Data Skewing Flashcards
Provide a solution for the following situation:
The customer had hundreds of thousands of account records and 15 Mil invoices, which were within a custom object in a master-detail relationship with the account. Each account record took a long time to display because of the invoices related list’s lengthy rendering time
The delay in displaying the invoices related list was related to data skew. While most account records had few invoice records, there were some records that had thousands of them.
To reduce the delay, the customer tried to reduce the number of invoice records for those parents and keep data skew to a minimum in child objects. Using the Enable Separate Loading of Related Lists setting allowed the account detail to render while the customer was waiting for the related list query to complete
What is the best practice when you want to make deployments more efficient when you have many parent/child records in the batch
Distribute child records so that no parent has more than 10,000 child records. For example, in a deployment that has many contacts but does not use accounts, setup several dummy accounts and distribute the contacts among them
What is record ownership skew?
Large number of records with the same object type owned by a single user
Record ownership is a powerful feature for managing record access.
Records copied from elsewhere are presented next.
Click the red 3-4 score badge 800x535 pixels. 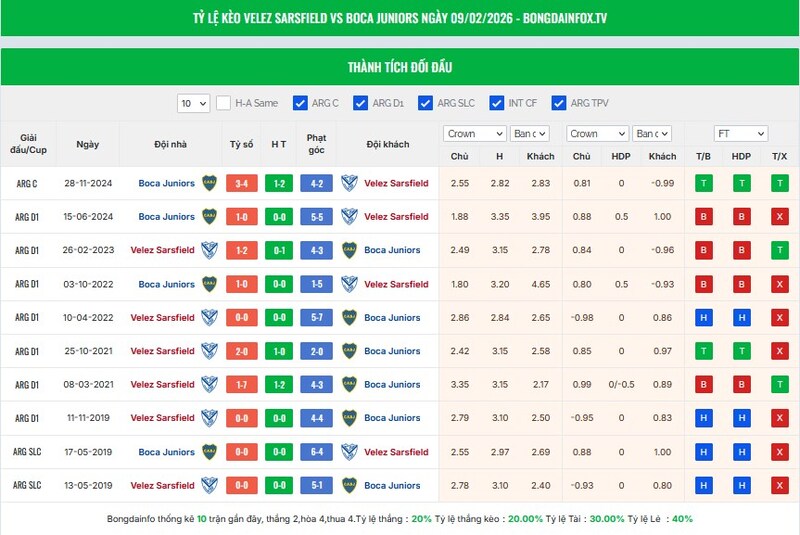[x=241, y=183]
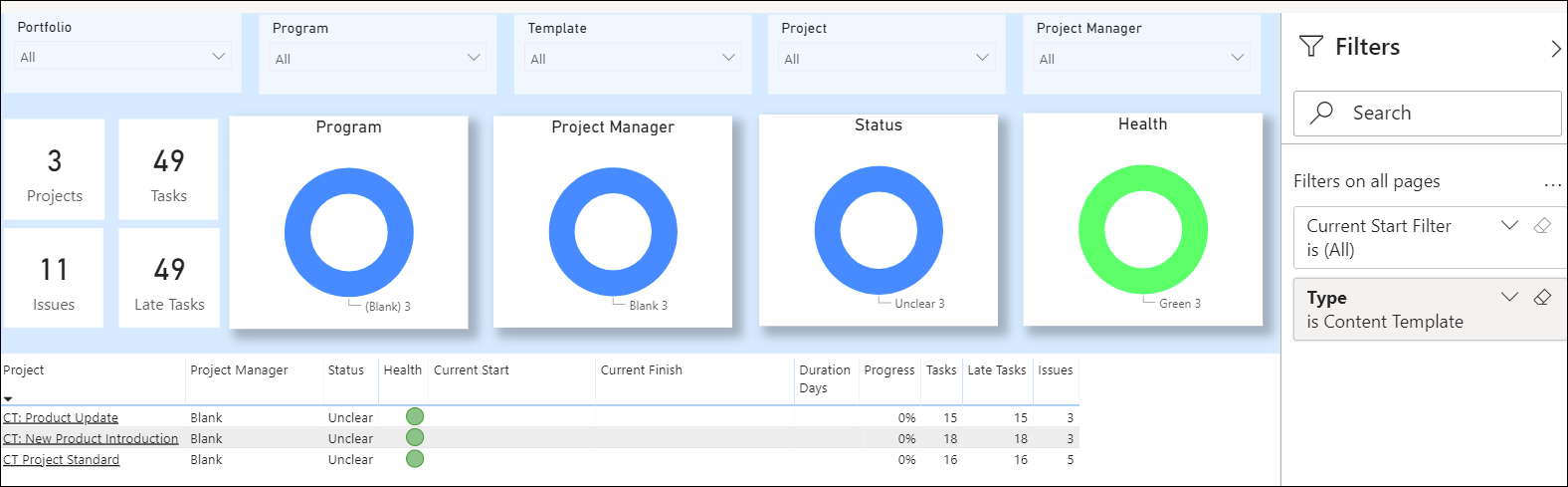Clear the Current Start Filter with eraser icon

pyautogui.click(x=1542, y=226)
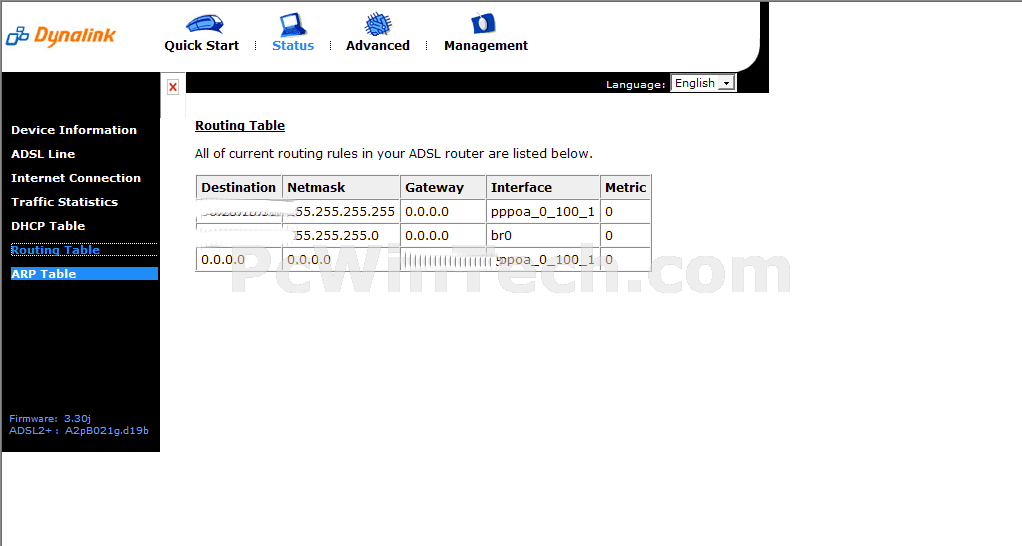This screenshot has height=546, width=1022.
Task: Open the DHCP Table
Action: [48, 226]
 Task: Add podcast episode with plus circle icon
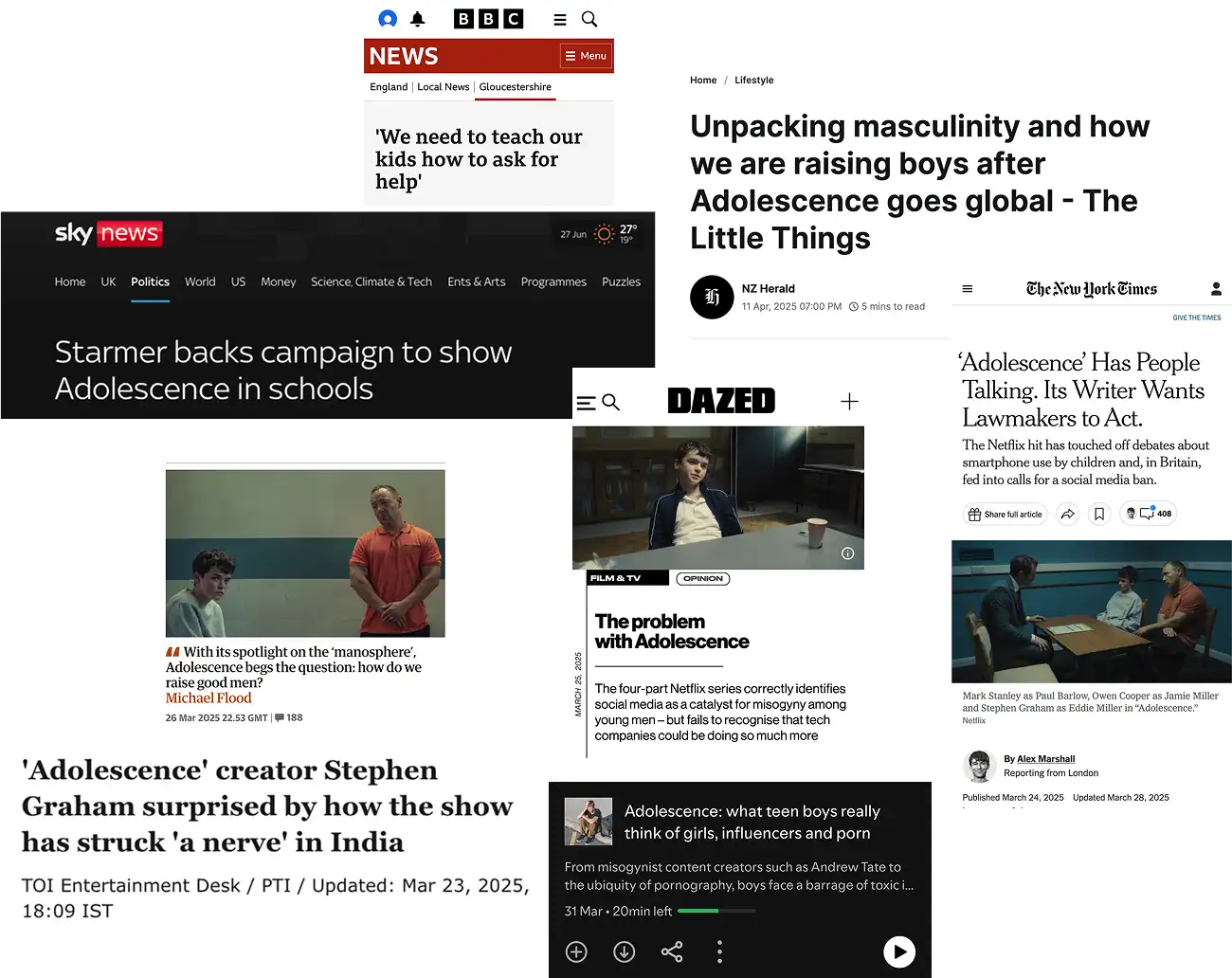pos(576,951)
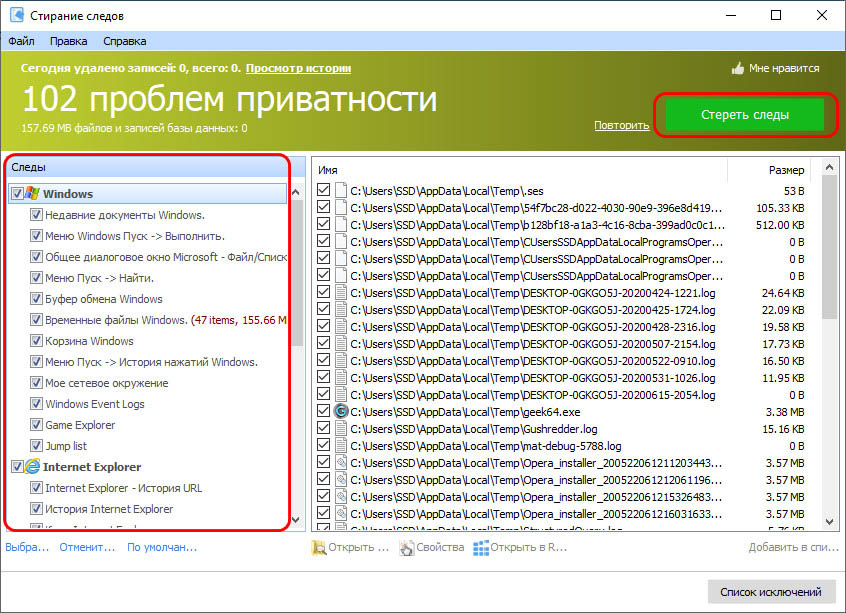Click the 'Открыть в R...' registry icon
Viewport: 846px width, 613px height.
(x=481, y=548)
When individual users own the records they create, the role hierarchy makes sure managers have access to the data owned by their subordinates. But when a single user owns a high percentage of the data for any one object, Force.com must perform a large sharing recalculations when you move that user in the hierarchy. The recalculations can be even worse when you add or remove the user to a role or public group that uses a sharing rule to make its data visible to other users in the organization
How can you try and limit record ownership skew?
- Design ownership strategy from the beginning so users own the data they create, then use the role hierarchy and sharing rules to provide access to others
- When you have a single owner with a large amount of data, place them in their own role at the top of the hierarchy
What is parent/child data skew?
When a large number of child records are associated with the same parent record, performance can degrade when the ownership of contacts (ex) change.
How can you avoid parent/child data skew?
SFDC recommends that you keep the number of child records assigned to a single parent below 10,000
What is account data skew?
Accounts and Opportunities have special data relationships that maintain parent and child record access under private sharing models. Too many child records associated with the same parent object causes data skew
What two issues can happen with account data skew?
Record locking
Sharing Issues
Why does record locking occur (or when will it)?
With Account data skew. When updating a large number of contacts under the same account in multiple threads. For each update the system locks both the contact and its parent to maintain integrity
Why does sharing issues occur (or when will it)?
With account data skew. If you change the owner of an account, you may need to examine every one of the account’s child records and adjust their sharing as well. That may include recalculating the role hierarchy and sharing rules
What is lookup skew?
When a very large number of records are associated with a single record in the lookup object (the object you’re searching against).
What strategies/techniques can you follow for mitigating problems related to Lookup Skew?
When you encounter any type of lock exception, try the following:
- Reducing Record Save time (ie. increase save performance, optimize trigger/class code, reduce workflow, consider asynchronous operations, etc)
- Distributing the skew
- Using a picklist field instead of a lookup field
- Reducing the load (i.e. from automated processes and integrations running concurrently)
Describe the reason locking happens (for example when you have account data skews)
When adding a new contact, when you click Save, the database automatically locks the parent account when it begins the DML operation and before it actually inserts the contact. The database releases the lock after executing the triggers and standard save operations
What is a side effect of account skew (and the data locking issue)
Parent Implicit Sharing
In a private sharing model, the built-in implicit sharing feature provides record accessibility, and its parent implicit sharing provides read access to an account for users who have access to standard child objects such as Contacts, Cases and Opportunities.
So when you create a contact, sharing calculations determine during the save operation if a parent implicit share to the account should be created.
Explain the impact of account data skew using a scenario
User Jane has access to contact Bob Smith and has a parent share to the single generic account. Her manager changes ownership of the contact Bob Smith to another salesperson and clicks Save.
The sharing calculations now run for a longer period of time because they have to determine whether to delete the parent implicit share. The calculations check if Jane has access to the remaining 299,999 contacts under the single generic account.
If another salesperson tries to add a new contact for the same account while the sharing calculations are occurring, that request will wait for Force.com to release the lock on the account, resulting in lock contention and reduced database concurrency. Because this is a synchronous request, this request starts counting against the concurrent Apex request limit if the wait exceeds 5 seconds. If the wait exceeds 10 seconds, the salesperson will get an “UNABLE_TO_LOCK_ROW” error.